Another example of eBusiness savings involves an annual $264,904 cost reduction at the cast Components and Brakes Business Units of Hayes-Lemmerz International (Ferndale, MI). This is a result of Hayes-Lemmerz using SupplyWEB software from BRAIN North America (Grand Rapids, MI). SupplyWEB is a Web-based system for communicating business information, such as procurement data, purchase orders and material releases, shipment receipts and in-transit information, supplier performance ratings, payments, pull (kanban) signals, and part capacity data. Approximately 100 suppliers log onto the Web to access Hayes-Lemmerz data by facility. To date, one SupplyWEB server services five Hayes-Lemmerz plants, with three more plants soon to come on line. Hayes-Lemmerz is using TRANS4M ERP from BRAIN as well as ERP systems from J.D. Edwards and Oracle.

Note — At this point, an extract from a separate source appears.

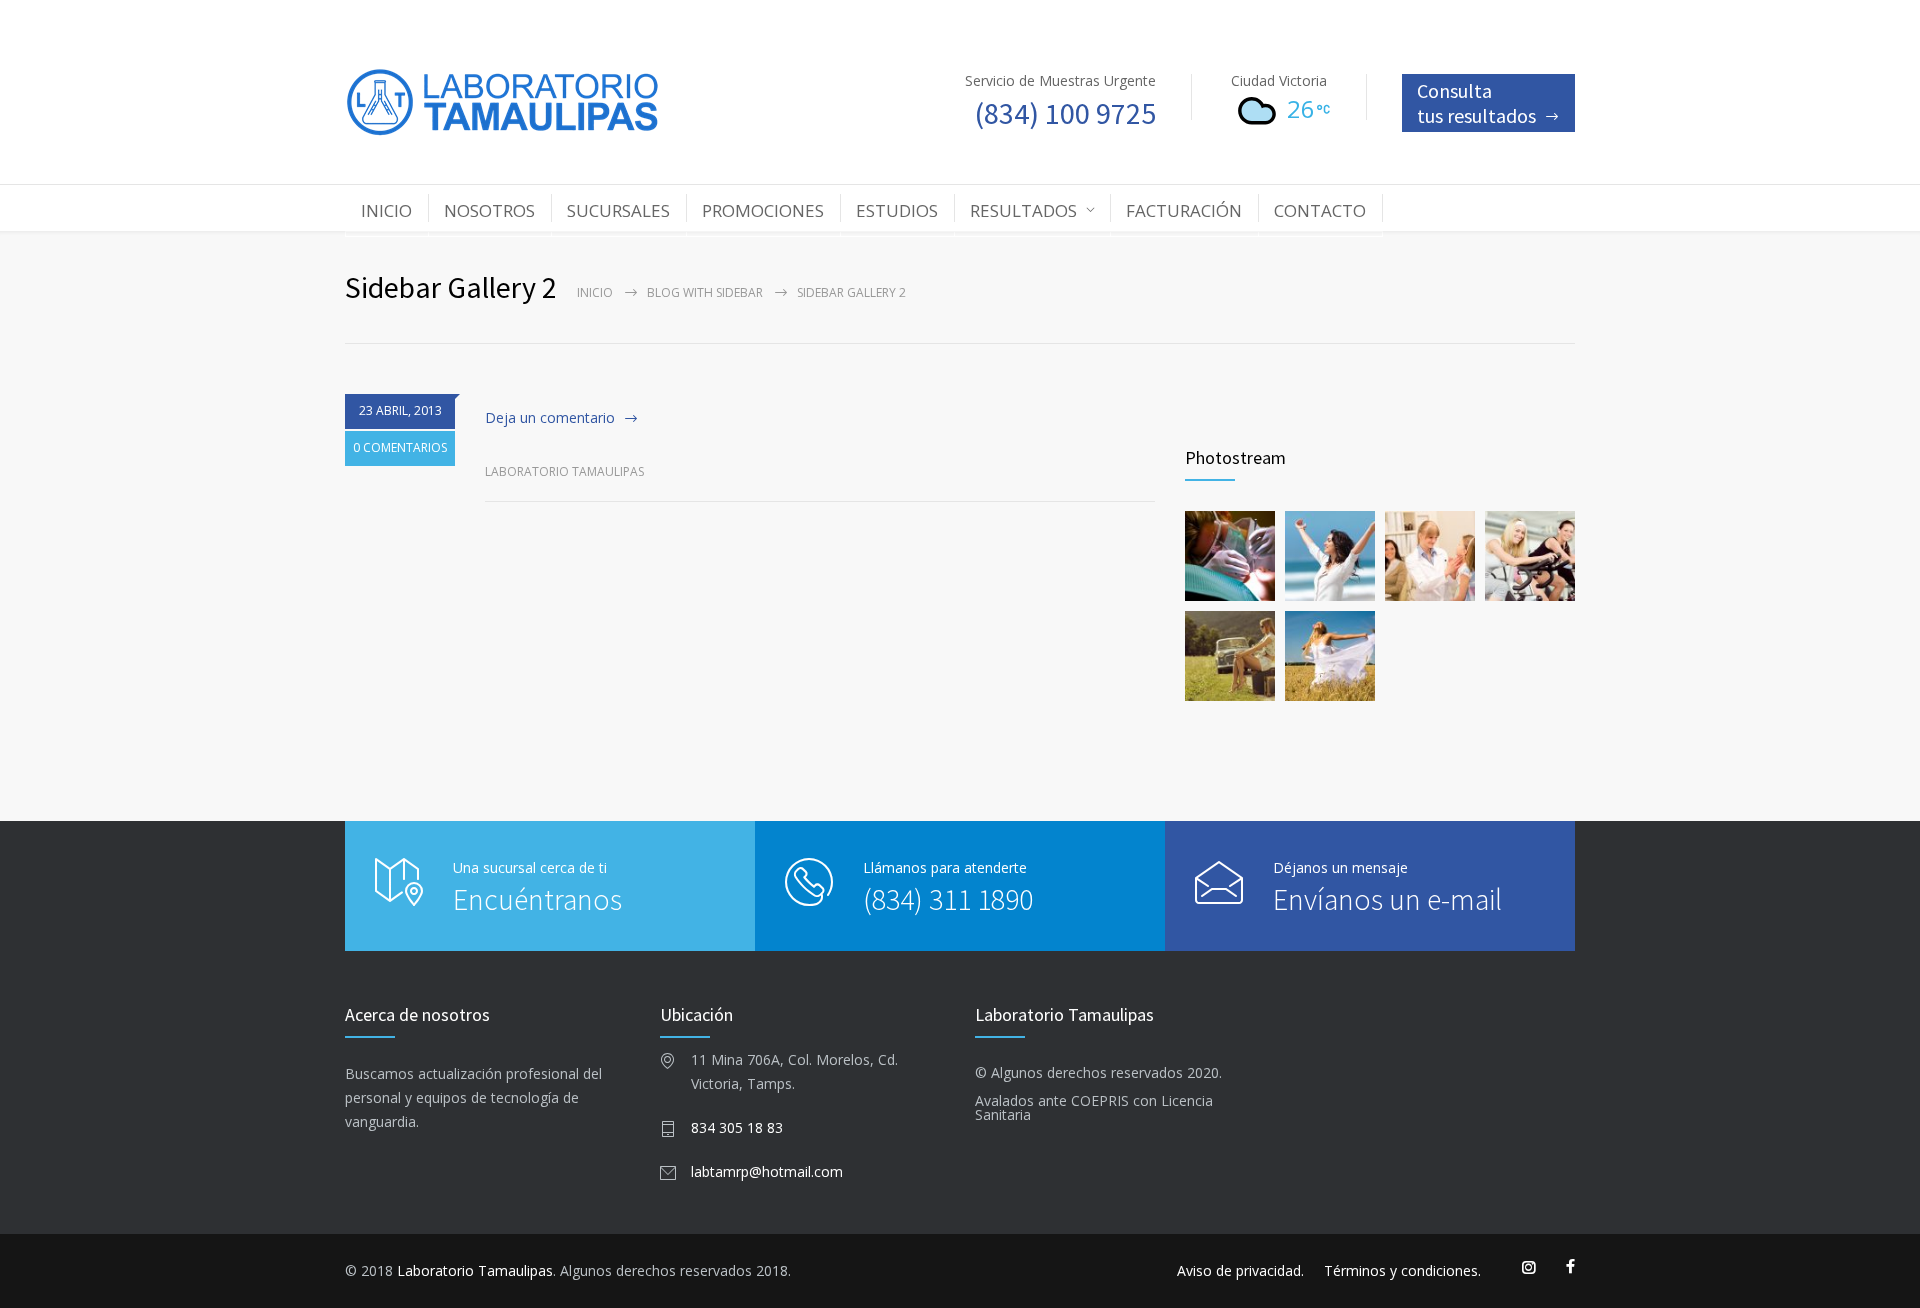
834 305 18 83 (737, 1127)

The $264,904 annual cost savings come from 10 areas, including reducing manual data entry, phone calls, inventory, paper costs, and premium freight costs; and automating planning and sending vendor release schedules, the calculation of vendor ratings, and the release process in general.
Who Has Found It?
One may wonder whether companies are truly making money by using the Internet—or just avoiding costs. “I think that depends on where you are in the food chain,” says Moore. He suspects that several OEMs are saving money. If you’re one of the lower-tier suppliers delivering to these OEMs, then you’re “potentially” making money.
It’s a two-edge sword, and suppliers are getting squeezed, muses Moore. First, there’s the pricing pressure to bring costs down. Yet suppliers have to play in the Internet game to participate, to gain more credibility with their large customers, and to facilitate customer retention and bigger contracts. However, the Internet creates much more pricing transparency.
“Speed, agility, flexibility. These are the three main ad-vantages the Internet enables,” says Moore. “These three things allow you to save money and make money: Save money on improved processes between you and your partners; make money on better response to market, the ability to win and retain customers, and to actually serve the customer better.”